The financing of offshore drilling in Brazil is important in light of the discovery in the Tupi oil field in the Santos Basin. Near Rio de Janeiro, Petrobras is hoping for a big payday from this field. Petrobras is one of the largest corporations in the Americas, The WSJ article points out, and the U.S. Export-Import Bank has issued a "preliminary commitment" letter in the amount of $2 billion.
Remember when Obama came around to the idea that offshore drilling should be increased in our country? After increased pressure from the electorate and high prices at the gas pump last summer during the campaign, Obama agreed that more drilling activity is needed. Once in office, however, he reverted back to the old ways of the far left.
Sure, 'green' energy is good. However, all of that technology is far down the line into the future and methods like the wind technology used now is proving to be simply not feasible due to the high price of such ventures. Hopefully that will change. In the meantime, we need oil.
Interior Secretary Ken Salazar has won an appeal of the block put on the Bush administration's five year plan to open the outer continental shelf for oil exploration by environmentalists in federal court. Salazar said the sale of leases in the Gulf would occur August 19.

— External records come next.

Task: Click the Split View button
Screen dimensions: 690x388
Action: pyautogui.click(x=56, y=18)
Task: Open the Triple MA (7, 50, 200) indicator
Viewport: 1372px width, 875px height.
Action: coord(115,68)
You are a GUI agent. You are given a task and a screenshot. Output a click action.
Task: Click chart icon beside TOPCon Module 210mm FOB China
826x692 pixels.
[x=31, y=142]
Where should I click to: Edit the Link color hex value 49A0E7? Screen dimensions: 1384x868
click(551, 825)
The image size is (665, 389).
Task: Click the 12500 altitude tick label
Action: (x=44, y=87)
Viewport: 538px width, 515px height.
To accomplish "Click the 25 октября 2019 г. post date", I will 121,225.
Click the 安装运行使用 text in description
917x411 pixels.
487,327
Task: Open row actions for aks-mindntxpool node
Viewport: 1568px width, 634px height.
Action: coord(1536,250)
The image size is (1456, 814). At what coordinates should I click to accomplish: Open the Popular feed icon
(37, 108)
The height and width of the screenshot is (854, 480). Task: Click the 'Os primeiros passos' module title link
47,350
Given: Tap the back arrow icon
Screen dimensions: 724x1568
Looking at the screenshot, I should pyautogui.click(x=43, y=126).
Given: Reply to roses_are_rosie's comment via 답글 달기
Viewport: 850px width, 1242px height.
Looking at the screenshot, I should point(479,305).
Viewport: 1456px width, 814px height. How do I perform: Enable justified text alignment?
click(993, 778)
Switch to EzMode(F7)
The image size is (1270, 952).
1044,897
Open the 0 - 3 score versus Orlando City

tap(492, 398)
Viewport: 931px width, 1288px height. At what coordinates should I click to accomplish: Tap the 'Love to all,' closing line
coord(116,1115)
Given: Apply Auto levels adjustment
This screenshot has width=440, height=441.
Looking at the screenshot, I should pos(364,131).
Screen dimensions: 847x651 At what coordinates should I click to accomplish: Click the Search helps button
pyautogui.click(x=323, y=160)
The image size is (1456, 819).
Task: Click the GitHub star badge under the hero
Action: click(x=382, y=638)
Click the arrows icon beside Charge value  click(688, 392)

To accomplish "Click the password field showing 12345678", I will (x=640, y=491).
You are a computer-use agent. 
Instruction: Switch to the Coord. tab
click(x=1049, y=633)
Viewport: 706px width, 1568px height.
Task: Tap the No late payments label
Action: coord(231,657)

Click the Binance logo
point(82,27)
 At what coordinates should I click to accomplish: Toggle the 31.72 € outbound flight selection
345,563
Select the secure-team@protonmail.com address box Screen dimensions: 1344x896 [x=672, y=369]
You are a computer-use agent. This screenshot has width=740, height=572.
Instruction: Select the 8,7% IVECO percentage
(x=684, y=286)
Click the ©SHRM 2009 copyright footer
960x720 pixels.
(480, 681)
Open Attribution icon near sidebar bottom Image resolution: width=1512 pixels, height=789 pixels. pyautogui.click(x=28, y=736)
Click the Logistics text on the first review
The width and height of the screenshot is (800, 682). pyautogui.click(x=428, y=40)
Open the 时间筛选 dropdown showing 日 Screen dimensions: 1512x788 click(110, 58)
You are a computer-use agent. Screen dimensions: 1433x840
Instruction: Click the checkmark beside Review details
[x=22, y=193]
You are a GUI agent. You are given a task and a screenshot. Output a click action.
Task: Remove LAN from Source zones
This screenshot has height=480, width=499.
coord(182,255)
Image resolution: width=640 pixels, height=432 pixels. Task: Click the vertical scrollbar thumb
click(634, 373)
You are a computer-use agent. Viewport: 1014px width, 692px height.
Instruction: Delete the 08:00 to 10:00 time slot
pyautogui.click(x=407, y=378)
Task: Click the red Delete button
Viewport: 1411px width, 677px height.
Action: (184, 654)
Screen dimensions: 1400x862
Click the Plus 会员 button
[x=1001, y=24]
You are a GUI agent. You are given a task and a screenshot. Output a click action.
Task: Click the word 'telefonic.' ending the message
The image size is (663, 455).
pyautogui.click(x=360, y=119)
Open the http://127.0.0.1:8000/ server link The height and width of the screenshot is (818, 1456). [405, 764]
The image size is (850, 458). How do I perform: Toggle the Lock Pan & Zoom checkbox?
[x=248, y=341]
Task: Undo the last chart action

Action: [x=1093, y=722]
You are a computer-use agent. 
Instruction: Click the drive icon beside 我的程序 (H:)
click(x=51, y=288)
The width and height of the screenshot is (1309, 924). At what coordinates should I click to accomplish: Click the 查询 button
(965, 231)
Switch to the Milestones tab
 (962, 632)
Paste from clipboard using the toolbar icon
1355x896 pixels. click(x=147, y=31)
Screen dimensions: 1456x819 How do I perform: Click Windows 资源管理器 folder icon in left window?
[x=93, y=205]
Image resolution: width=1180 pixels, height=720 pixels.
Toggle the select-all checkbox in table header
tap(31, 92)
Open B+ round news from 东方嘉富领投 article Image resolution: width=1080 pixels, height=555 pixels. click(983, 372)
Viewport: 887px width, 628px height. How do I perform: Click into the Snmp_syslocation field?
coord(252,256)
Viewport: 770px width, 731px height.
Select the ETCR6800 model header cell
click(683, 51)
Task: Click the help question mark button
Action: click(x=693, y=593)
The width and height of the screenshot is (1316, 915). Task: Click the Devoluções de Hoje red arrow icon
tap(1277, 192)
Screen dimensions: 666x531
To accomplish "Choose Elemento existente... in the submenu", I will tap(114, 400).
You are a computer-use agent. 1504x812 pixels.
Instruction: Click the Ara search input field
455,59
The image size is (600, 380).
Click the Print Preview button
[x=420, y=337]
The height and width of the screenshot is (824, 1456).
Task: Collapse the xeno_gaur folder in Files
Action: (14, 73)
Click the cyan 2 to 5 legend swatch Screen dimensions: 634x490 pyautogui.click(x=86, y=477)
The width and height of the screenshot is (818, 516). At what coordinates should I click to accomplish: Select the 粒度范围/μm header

So, while Obama smears "Big Oil" as the bad guys and does all he can to take away tax incentives for the development and drilling of oil and gas, he is all for helping out Brazil. Odd, isn't it? He was all giddy over the Cap and Trade legislation out of the House before the summer recess. Called "cap and tax" by its opposition, even former Democratic Senator Tim Wirth - a former adviser on climate change for President Clinton - says "The Republicans are right -- it's a cap and tax bill." That from a report in Bloomberg. "That's what it is because they are raising revenue to do all sorts of things, especially to take care of the coal industry, and it makes no sense."
Aren't Americans worthy of the same oil revenue and production as Brazil?